Humans originated here on planet Earth and, considering all things, it's a wonderful place, but we can not stay here forever. Eventually, something will take us away from our home, and if that something is the eventual death of our Sun, some kind of natural cataclysm or the damage we have caused to our own environment, we will need to find a new home if we want humanity to live . When we finally decide to move, a planet called K2-18b could be our destination.
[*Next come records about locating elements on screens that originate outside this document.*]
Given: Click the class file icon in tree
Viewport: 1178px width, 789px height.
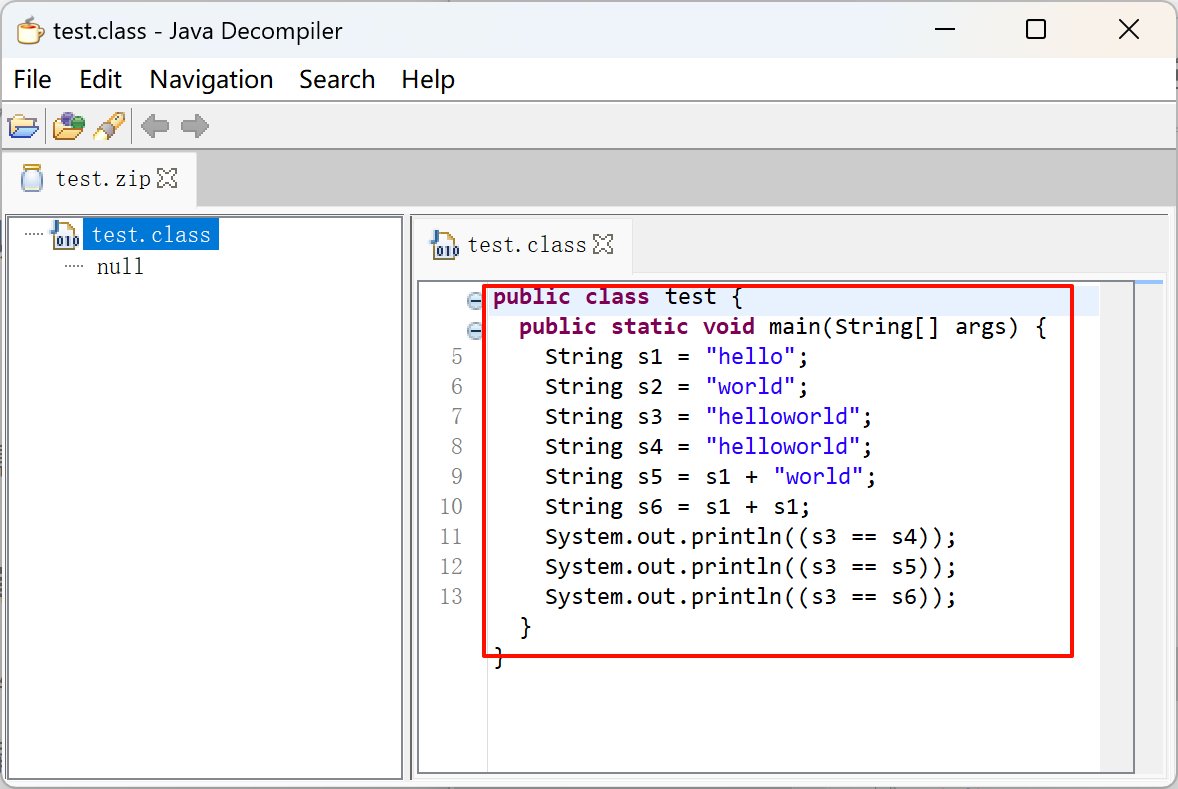Looking at the screenshot, I should (x=66, y=235).
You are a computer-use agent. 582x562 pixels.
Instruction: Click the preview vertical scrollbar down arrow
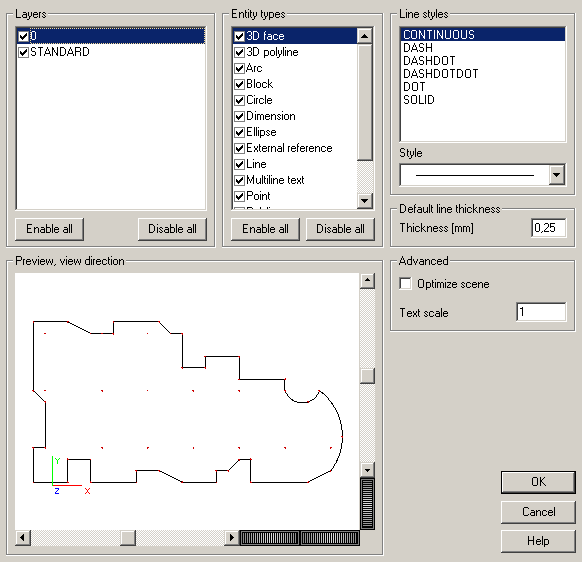coord(367,470)
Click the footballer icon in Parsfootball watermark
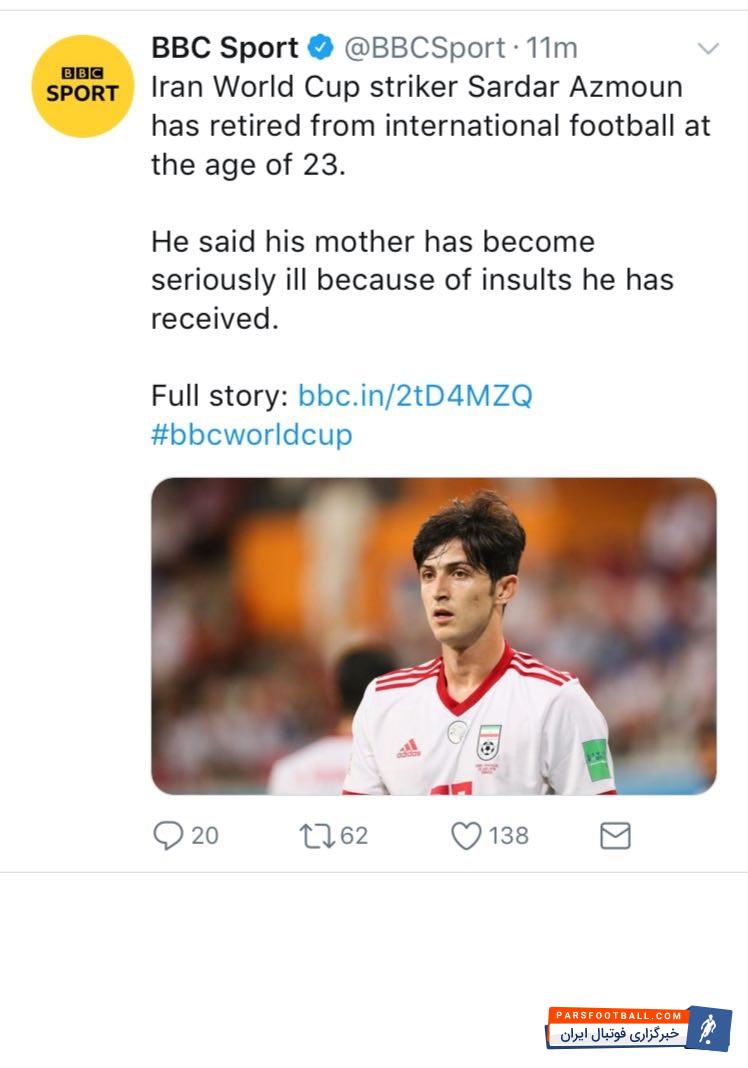The width and height of the screenshot is (748, 1068). click(711, 1028)
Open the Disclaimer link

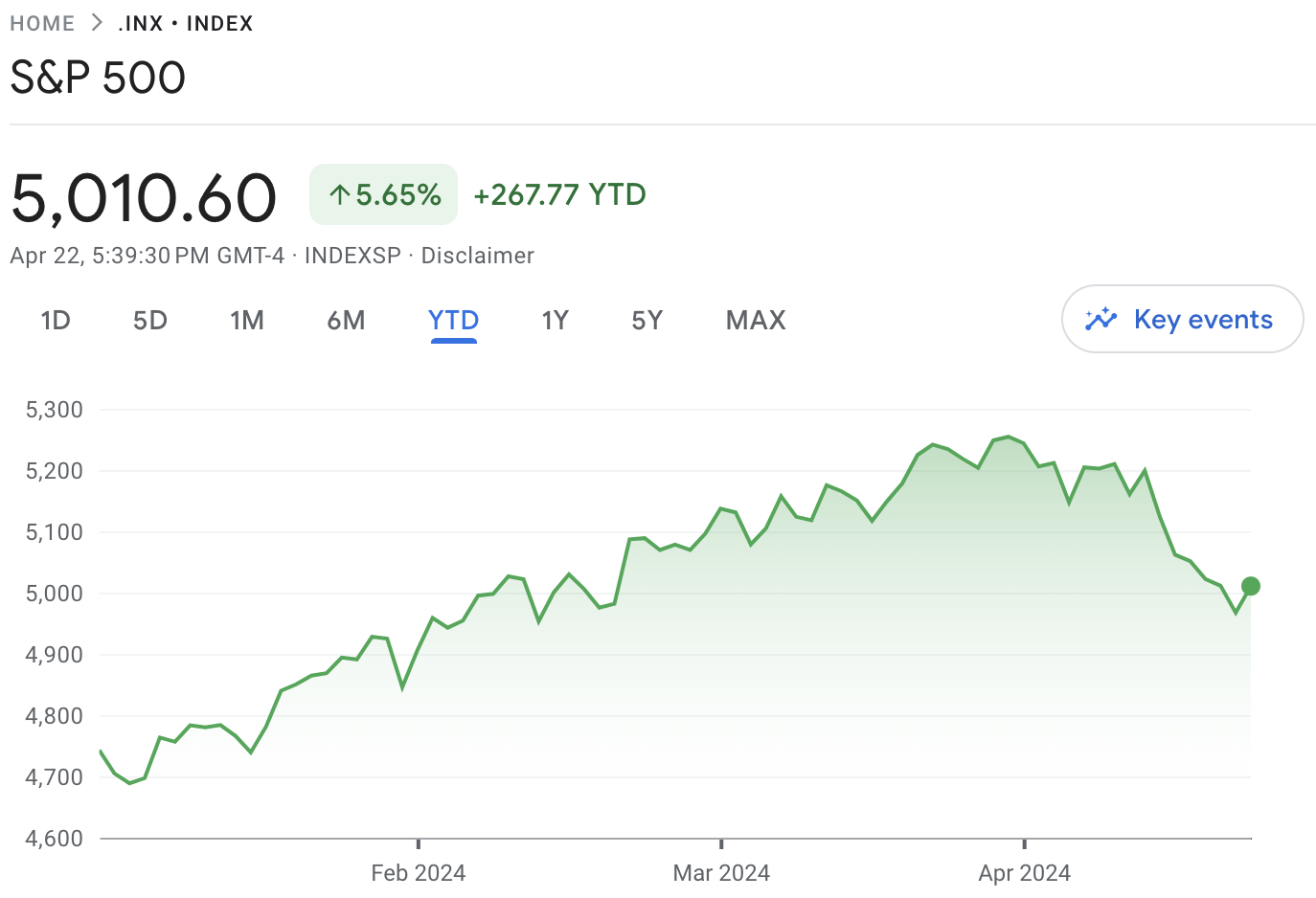pos(477,256)
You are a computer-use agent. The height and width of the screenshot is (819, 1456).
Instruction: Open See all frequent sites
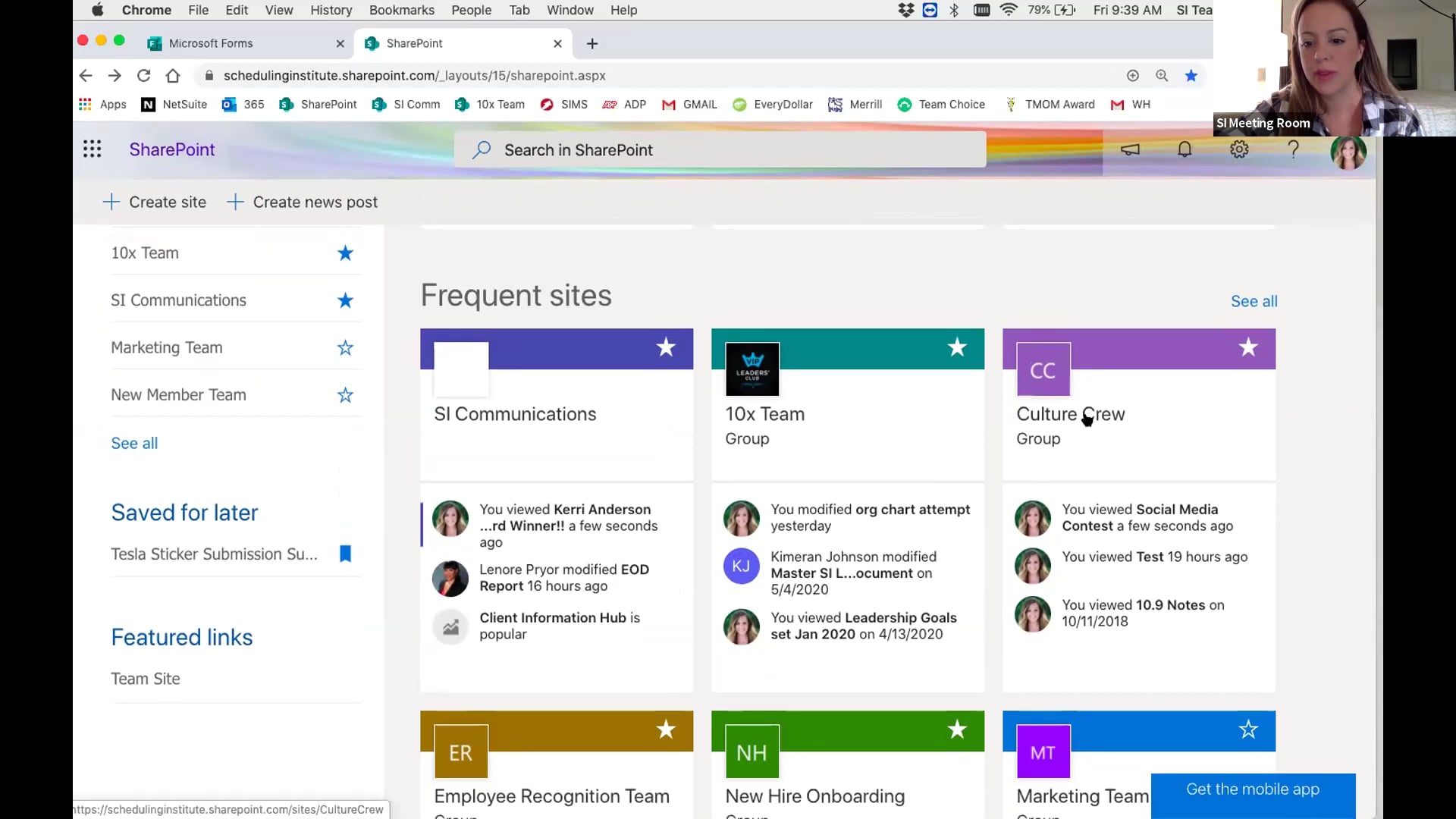[x=1254, y=301]
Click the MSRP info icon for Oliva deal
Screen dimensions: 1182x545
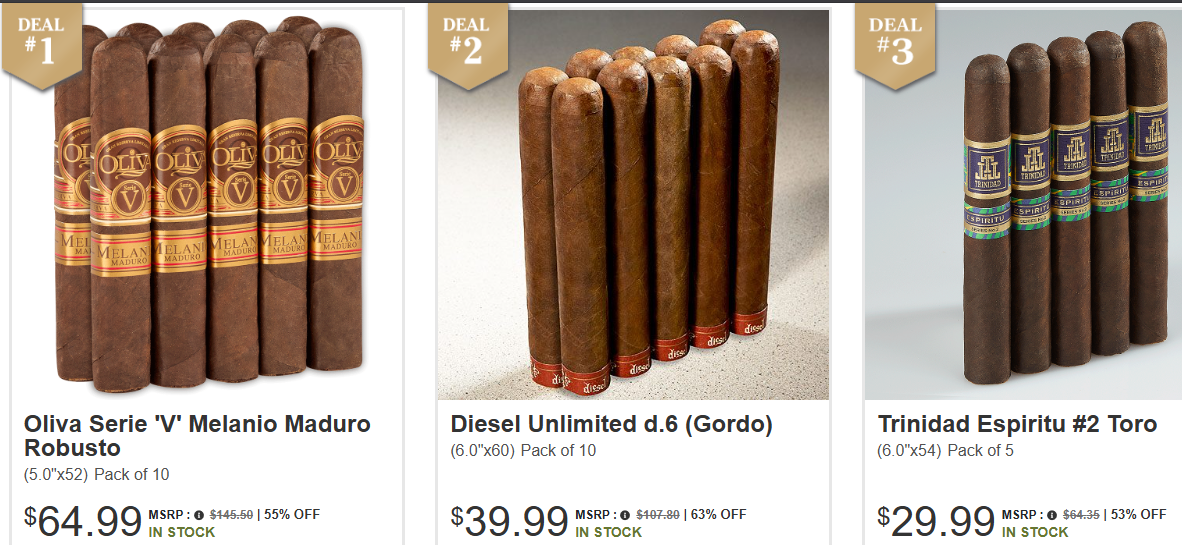pyautogui.click(x=199, y=516)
K2-18b orbits the star K2-18 (see how that works?), And although it is quite far from our own Solar System, it might be worth the trip. Discovered for the first time in 2015, it is believed that the planet is within the habitable zone of its star, and if in fact it has a rocky core, as scientists believe, it may well have liquid water on its surface. If we are particularly fortunate, it could even be compatible with life.
The renewed interest in K2-1
Currently, researchers have been able to reduce the makeup of K2-18b to only two possibilities. They believe that, due to its mass and size, it is a rocky world like Earth with a gas atmosphere (which would be the most promising) or an aquatic world covered by a thick layer of ice. In the not too distant future, NASA's incredibly powerful James Webb Space Telescope could have a better view of the planet and help answer that question.
In an unexpected surprise, while investigating the behavior of K2-18b, the astronomers noticed something that they thought might have been signal noise, but that eventually determined that it was a completely new planet orbiting K2-18 much closer that K2-18b. Nicknamed K2-18c, the planet is also a Super Earth, although due to its proximity to its star it is not likely that liquid water can exist on its surface, which makes it less attractive to humans.